Still, the company's stock fell $2.89, or 11%, to $24 in New York Stock Exchange trading on concerns about the short-term costs of its plan to expand into Texas. On Tuesday, 99 Cents Only Stores said it bought a distribution center in the Houston area to service 15 new outlets in the region, the first of which is scheduled to open in June.
"We are on the cusp of growing from a small regional retailer to a national retailer," said Eric Schiffer, president of the retail chain, which has 6,500 employees and 153 stores in California, Arizona and Nevada.
"There are always challenges associated with that, but we can meet them," said Schiffer, adding that the retailer could eventually open 150 stores in Texas.
Several Wall Street analysts said investors were nervous about 99 Cents Only Stores' expansion costs and questioned how quickly the company would get the new distribution center running. Yet most were bullish on the retailer's Texas prospects.
"In the short run, the expansion lessens the rate of profits for the first part of 2003, but long-term investors will shift from that worry to look at the long-term possibilities," said Mark R. Miller, an analyst with William Blair & Co. in Chicago, who has rated the stock as "outperform."
The 99 Cents Only chain, like other deep-discount retailers, has benefited from the economic slump and Americans' insatiable appetite for bargains.
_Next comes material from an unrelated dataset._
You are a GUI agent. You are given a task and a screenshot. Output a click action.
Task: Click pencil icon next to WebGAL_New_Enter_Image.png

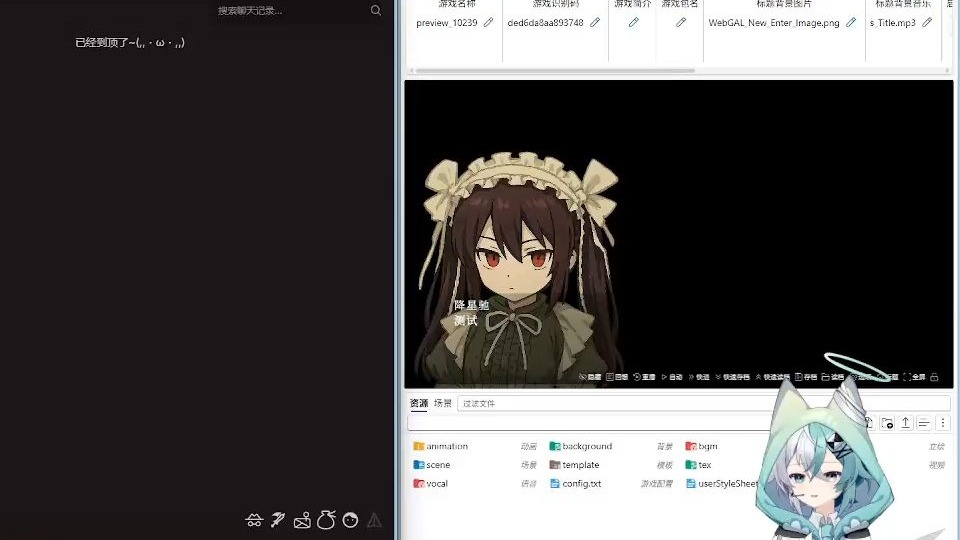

The closeout industry is built on buying unwanted or discontinued merchandise from manufacturers and retailers for a fraction of the original price and then selling the items -- everything from socks to cotton swabs and chocolate bars -- to retail customers. Ohio-based Big Lots Inc. is the nation's largest closeout seller, with 1,375 stores.
99 Cents Only Stores recently expanded into Northern California, with six stores in the Sacramento area.
The first Bay Area outlet is slated to open this year, Schiffer said. The chain also continues to expand locally, opening a Venice store in January.
The company recently diversified its product lines, offering fresh milk and gourmet food in some stores.
"Some people need a bargain, but everybody loves a bargain," said Bob Buchanan, an analyst with A.G. Edwards & Sons who has followed the company since it went public in 1996.
Schiffer said 99 Cents Only Stores continued to do well in upscale areas, including Woodland Hills, Encino and West L.A.
For 2002, 99 Cents Only net income rose 22% to $59 million, or 83 cents a share, from $48.4 million, or 69 cents, in 2001. Sales rose 27% to $664 million.